(31j) Computational Reverse-Engineering Analysis for Scattering Experiments of Assembled Binary Colloidal Particle Mixtures | AIChE

(31j) Computational Reverse-Engineering Analysis for Scattering Experiments of Assembled Binary Colloidal Particle Mixtures

Authors 

Heil, C. - Presenter, University of Delaware
Jayaraman, A., University of Delaware, Newark
Directed and self-assembly of nanoparticle/colloidal mixtures is a proven route to precisely engineer organic/inorganic materials with controlled optical properties. During the design of such optically active materials, an important step is the structural characterization of the assembled colloid/particle mixture. In many cases, researchers use small angle neutron or X-ray scattering to conduct such structural characterization. The intensity profiles, I(q) vs. q, that are produced from scattering experiments are then interpreted to real space arrangement using off-the shelf analytical models that can sometimes be too approximate for the system at hand. In this talk, we will present our recent work in development of computational methods to analyze the structure of binary nanoparticles assembled into supraballs from the intensity profiles obtained by contrast-matched small angle neutron scattering (SANS).
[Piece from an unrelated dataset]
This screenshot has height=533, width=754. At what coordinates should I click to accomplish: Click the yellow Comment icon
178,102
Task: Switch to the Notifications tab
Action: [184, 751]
Given the contrast-matched scattering intensity profiles and information about the nanoparticle size and dispersity as inputs, our method utilizes a combination of a genetic algorithm and simulations to output the best structure of the self-assembled nanoparticles whose computed intensity profile matches the experimental intensity profile. This method provides nanoparticle level structural information in complex assembled geometries such as spherical confinements, without dependence on off-the-shelf analytical models.